AI features require the ai feature flag to be enabled in your panel settings. Without it, all /api/ai/* endpoints return a feature-disabled error and the AI sections do not appear in the dashboard navigation.

AI Chat

AI Chat is a lightweight conversational interface available to all users (no tier restriction):
POST /api/ai/chat
It is accessible at /dashboard/ai-chat in the frontend. The endpoint accepts a message and returns a streamed or buffered completion from the configured model.

AI Studio

AI Studio provides a more capable interface for advanced prompting, code generation, and longer sessions. It is restricted to Pro (paid) tier and above:
POST /api/ai/studio
The Studio UI is at /dashboard/ai-studio and requires the paid portal tier in addition to the ai feature flag.

OpenAI-compatible endpoint

EcliPanel exposes a drop-in OpenAI-compatible chat completions endpoint that you can point any OpenAI SDK or HTTP client at:
POST /api/ai/openai/v1/chat/completions
POST /api/ai/openai/v1/completions
This means you can use the official openai Python or Node.js library with EcliPanel as the base URL:
from openai import OpenAI

client = OpenAI(
    base_url="https://your-panel.example/api/ai/openai/v1",
    api_key="<your-eclipanel-api-key>",
)

response = client.chat.completions.create(
    model="gpt-4o",
    messages=[{"role": "user", "content": "How do I restart my Minecraft server?"}],
)
print(response.choices[0].message.content)
The backend proxies the request to the configured upstream model endpoint using requestWithFallback, which automatically retries against alternative endpoints if the primary one is rate-limited.

Model management

Admins configure which upstream models are available to the panel.
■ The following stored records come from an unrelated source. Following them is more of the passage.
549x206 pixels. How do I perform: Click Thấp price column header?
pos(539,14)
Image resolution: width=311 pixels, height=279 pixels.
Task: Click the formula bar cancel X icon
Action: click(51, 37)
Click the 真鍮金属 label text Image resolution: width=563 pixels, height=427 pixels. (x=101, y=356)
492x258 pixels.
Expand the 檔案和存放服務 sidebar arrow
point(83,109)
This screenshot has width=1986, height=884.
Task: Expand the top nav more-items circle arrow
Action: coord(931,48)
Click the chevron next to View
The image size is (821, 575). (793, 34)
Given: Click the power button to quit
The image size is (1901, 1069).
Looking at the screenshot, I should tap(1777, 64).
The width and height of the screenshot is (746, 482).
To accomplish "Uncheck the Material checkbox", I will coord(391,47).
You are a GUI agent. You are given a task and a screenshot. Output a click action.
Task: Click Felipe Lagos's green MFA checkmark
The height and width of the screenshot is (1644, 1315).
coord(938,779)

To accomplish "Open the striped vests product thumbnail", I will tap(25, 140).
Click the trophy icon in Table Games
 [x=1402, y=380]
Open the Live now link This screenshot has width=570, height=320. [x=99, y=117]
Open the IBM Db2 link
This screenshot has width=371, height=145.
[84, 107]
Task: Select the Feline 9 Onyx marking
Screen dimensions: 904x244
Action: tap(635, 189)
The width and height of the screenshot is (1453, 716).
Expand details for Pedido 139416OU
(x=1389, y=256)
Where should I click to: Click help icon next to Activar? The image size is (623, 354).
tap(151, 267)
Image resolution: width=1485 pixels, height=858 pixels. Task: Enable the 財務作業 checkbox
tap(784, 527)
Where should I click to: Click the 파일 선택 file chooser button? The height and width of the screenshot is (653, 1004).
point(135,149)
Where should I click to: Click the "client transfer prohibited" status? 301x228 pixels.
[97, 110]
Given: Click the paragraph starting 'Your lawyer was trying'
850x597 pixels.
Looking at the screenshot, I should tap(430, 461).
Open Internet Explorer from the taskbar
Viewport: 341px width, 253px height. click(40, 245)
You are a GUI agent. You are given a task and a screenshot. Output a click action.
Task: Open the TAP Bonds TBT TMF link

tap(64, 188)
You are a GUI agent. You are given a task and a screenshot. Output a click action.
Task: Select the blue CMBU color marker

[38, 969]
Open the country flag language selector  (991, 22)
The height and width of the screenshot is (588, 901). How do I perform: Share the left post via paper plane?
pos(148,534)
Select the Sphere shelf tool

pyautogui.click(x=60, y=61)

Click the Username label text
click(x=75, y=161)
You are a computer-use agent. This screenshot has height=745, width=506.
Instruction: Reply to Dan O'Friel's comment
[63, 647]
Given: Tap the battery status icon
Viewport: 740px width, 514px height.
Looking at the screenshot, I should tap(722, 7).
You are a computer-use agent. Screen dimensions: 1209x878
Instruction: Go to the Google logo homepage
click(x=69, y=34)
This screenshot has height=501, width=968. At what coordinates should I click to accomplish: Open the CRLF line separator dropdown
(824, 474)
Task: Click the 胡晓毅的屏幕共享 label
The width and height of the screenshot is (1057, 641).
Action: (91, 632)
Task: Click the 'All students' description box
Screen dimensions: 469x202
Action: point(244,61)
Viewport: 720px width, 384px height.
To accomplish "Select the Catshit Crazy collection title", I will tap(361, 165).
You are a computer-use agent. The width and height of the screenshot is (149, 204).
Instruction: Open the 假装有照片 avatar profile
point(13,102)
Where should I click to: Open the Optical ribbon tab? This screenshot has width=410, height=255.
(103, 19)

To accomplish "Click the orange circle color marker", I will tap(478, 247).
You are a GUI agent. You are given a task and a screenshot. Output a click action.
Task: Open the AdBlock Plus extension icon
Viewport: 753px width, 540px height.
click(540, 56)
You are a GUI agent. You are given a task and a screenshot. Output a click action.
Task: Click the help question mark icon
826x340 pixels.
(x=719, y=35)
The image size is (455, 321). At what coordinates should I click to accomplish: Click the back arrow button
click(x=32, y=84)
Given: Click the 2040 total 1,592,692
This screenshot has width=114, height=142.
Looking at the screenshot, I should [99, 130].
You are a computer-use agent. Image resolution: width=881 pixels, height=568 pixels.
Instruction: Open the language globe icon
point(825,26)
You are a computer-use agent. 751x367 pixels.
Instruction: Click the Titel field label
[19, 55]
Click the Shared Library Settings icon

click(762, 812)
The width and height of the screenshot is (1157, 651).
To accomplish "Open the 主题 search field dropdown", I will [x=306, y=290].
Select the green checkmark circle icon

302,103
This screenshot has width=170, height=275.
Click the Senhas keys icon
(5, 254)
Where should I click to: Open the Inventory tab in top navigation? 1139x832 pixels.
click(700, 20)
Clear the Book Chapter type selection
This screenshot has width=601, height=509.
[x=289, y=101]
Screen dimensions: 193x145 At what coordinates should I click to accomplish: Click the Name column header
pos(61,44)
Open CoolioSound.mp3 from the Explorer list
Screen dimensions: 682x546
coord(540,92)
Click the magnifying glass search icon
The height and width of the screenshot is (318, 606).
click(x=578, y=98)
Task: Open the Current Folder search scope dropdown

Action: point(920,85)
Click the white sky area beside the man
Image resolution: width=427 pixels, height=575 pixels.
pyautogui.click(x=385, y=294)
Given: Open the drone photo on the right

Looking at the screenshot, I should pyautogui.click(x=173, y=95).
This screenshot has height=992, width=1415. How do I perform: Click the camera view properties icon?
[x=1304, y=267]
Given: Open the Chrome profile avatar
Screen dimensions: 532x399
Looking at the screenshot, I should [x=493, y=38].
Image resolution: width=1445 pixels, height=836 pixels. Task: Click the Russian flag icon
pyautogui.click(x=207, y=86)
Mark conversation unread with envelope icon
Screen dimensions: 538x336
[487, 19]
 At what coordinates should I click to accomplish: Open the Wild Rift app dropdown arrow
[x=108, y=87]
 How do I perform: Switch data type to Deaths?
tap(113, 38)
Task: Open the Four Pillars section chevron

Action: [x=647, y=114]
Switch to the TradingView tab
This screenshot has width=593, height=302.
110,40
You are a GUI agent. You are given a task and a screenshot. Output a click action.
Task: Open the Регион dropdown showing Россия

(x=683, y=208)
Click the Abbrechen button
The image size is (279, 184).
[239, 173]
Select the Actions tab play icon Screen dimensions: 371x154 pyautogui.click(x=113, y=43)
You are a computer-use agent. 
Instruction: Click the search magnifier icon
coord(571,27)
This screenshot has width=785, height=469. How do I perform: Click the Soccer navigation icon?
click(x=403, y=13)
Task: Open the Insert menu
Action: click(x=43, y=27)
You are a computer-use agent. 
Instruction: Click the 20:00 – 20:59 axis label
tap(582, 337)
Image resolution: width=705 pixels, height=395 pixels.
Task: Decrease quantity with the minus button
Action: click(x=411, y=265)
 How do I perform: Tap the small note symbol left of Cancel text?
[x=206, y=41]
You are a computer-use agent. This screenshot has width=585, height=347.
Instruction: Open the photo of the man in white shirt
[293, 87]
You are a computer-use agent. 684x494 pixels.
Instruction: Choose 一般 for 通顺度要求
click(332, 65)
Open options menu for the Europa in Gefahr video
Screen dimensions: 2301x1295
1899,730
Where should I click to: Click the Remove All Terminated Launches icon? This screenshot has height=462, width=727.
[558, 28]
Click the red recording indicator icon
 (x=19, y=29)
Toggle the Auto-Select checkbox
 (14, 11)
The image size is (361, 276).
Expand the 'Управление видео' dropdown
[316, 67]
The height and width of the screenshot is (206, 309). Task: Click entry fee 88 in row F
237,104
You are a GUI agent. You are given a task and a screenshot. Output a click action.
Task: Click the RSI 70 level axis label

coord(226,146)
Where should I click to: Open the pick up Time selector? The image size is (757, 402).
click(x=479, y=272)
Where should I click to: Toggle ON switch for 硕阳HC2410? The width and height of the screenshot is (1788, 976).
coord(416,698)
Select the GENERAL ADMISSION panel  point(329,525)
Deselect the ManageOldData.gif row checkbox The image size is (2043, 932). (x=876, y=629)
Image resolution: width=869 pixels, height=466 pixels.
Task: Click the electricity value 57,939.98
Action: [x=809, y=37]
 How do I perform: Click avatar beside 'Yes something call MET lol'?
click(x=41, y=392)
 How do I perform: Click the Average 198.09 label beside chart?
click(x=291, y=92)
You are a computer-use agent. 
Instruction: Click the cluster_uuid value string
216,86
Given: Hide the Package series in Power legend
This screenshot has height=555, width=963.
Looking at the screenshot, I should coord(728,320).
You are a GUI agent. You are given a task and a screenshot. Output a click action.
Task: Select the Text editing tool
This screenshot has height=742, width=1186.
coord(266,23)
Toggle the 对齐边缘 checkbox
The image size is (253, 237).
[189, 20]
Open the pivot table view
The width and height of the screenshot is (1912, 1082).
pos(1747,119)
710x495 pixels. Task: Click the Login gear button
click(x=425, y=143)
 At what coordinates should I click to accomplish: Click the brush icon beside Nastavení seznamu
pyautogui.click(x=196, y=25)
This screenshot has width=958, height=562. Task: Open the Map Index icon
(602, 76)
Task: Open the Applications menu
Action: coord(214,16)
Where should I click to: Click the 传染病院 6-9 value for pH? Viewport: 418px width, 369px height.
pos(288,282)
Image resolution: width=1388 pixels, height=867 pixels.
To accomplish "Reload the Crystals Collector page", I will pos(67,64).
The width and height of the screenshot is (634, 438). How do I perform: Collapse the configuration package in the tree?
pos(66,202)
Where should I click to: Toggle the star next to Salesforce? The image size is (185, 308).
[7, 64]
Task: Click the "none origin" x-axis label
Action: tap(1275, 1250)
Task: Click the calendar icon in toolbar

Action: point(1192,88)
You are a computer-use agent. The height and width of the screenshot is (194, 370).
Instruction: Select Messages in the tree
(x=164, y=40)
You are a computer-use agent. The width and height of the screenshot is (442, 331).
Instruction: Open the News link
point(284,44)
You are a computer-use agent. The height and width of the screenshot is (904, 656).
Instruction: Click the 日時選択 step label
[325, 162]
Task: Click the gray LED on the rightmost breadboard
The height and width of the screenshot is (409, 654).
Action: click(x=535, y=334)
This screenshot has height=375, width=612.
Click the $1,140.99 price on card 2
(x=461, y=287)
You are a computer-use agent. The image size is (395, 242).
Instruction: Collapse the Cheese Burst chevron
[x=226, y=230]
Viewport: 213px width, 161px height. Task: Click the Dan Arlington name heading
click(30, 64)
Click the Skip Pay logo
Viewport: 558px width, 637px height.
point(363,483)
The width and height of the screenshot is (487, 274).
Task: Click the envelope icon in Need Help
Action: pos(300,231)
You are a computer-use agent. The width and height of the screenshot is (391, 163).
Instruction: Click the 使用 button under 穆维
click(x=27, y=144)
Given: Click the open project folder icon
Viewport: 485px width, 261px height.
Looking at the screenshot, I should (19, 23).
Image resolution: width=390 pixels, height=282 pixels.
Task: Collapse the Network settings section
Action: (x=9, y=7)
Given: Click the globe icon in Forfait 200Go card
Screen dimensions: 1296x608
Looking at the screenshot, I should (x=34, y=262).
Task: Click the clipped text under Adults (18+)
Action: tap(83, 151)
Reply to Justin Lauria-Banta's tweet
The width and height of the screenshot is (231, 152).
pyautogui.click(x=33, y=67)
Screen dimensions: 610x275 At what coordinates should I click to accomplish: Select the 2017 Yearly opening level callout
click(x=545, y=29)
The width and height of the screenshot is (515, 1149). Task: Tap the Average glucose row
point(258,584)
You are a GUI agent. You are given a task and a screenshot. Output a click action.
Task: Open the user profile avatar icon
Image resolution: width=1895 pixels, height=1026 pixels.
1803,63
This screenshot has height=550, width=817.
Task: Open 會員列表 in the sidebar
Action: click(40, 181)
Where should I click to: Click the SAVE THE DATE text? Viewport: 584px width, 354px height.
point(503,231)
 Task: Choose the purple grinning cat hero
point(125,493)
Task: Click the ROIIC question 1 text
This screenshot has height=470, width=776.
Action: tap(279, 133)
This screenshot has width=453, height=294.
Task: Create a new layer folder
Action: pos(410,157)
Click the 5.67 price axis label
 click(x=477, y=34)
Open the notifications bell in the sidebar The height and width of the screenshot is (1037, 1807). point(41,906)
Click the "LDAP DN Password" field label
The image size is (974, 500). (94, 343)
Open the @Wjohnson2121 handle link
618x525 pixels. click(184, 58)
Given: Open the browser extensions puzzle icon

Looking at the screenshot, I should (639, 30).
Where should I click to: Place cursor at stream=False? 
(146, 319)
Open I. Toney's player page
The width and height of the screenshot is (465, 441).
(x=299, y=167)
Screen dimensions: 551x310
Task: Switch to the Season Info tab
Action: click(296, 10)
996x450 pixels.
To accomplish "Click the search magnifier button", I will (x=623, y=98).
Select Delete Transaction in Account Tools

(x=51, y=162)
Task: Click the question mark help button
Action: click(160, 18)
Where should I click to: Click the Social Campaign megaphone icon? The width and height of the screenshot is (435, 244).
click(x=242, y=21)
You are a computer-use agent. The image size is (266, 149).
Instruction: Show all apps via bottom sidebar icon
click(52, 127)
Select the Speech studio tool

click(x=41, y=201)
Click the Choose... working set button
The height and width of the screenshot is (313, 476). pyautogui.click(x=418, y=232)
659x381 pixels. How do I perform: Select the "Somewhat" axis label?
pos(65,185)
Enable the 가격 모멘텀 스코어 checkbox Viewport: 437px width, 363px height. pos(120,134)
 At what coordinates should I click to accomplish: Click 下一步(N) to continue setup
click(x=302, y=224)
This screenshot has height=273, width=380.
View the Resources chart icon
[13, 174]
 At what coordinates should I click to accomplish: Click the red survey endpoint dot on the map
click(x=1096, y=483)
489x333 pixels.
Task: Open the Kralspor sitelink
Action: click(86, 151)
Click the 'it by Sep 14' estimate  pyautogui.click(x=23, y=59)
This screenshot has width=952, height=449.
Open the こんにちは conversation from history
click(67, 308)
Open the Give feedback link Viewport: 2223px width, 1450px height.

Each AIModel record stores one or more endpoint definitions (base URL + API key). The backend cycles through endpoints and applies per-endpoint cooldowns when rate limits are encountered:
GET  /api/ai/models             # list models available to me
GET  /api/ai/my-models          # my personal model access list
GET  /api/admin/ai/models       # admin: list all models
POST /api/admin/ai/models       # admin: register a new model

Per-user and per-org model access

Admins can grant specific models to individual users (AIModelUser) or to entire organisations (AIModelOrg). When the backend resolves available models for a request, it checks both the user’s direct grants and the grants for all organisations they belong to:
POST /api/admin/users/:id/ai/:linkId   # link/update a model grant for a user
Users without an explicit grant can only access models that have been made globally available.

Usage tracking

Every AI request is recorded in the AIUsage table. This lets admins audit consumption per user and per organisation through the SOC dashboard:
GET /api/soc/usage/user/:id    # AI usage for a specific user
GET /api/soc/usage/org/:id     # AI usage for a specific organisation
Rate-limit events on upstream AI endpoints are also logged to Redis (admin:ai:cooldowns) for admin visibility.